Most importantly, they never needed to know what exactly to target in the tumor.
Manifold has unlocked reverse target discovery; an unbiased approach to drug development without ever needing to know molecular phenomenon beforehand. While this isn’t strictly new, Manifold’s technology creates biologics faster, leading to more total potential drugs and faster validation of those hits. In other words, they complete a full discovery pipeline in the time that traditional drug discovery pipelines would need to set up target-discovering CRISPR screens or squirt drugs on cells one at a time.
The potential of this technology does not stop there. With the same methodology they can easily test and learn the rules underlining grand challenges in the protein engineering space, such as the ability to penetrate the blood brain barrier.
Simultaneously asking which biological functions NEED to be hit to cure a disease and which functions CAN be safely hit by the biologics available to us means Manifold can reach patients quicker than ever before. Manifold greatly accelerates the drug discovery pipeline by massively increasing throughput at each step of the process, especially in the animal that models disease the best.
By enabling high throughput in vivo screening of protein therapeutics, Manifold Bio can discover new biologics at scale. Manifold Bio’s platform enables them to find better biologics with less time, lower costs, and fewer animals.
One can’t help but wonder if, with a technology like Manifold Bio’s, we might one day be able to skip both petri dish based screens and animal models altogether, by screening biologics known to be safe directly in patients. That’s a science fiction future we’re excited to help make a reality.
At Fifty Years, our sweet spot is supporting founders at the earliest stages building deep tech companies that can generate huge financial outcomes and create massive positive impact.
Manifold Bio checks all the boxes in a big way.
Deep tech: The co-founders tap into their deep technical expertise in massively parallelizing synthetic biology’s design-build-test cycle and bioinformatics to build their platform.
$1B yearly revenue potential: By partnering with pharma and making their own biologics, Manifold has the potential to become the gold standard method of discovering every biologic that goes through the FDA.

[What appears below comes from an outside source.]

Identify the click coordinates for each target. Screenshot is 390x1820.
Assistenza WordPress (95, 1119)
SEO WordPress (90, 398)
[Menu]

Massive positive societal impact: Reducing the time, resources, and energy spent finding a drug means new ones reach patients at unprecedented speeds. Manifold’s approach will enable better biologics to reach patients at a lower cost, and significantly reduce the number of animals needed in drug testing.
Emboldened by their vision of a better future, Fifty Years was proud to lead Manifold Bio’s previously unannounced pre-seed round and to deepen our partnership in the seed round led by Playground Global. At Fifty Years, helping great scientists become great entrepreneurs is our jam, and we’re looking forward to helping Gleb, Pierce, Shane, and George make their vision of high-throughput, in vivo biologics discovery a reality.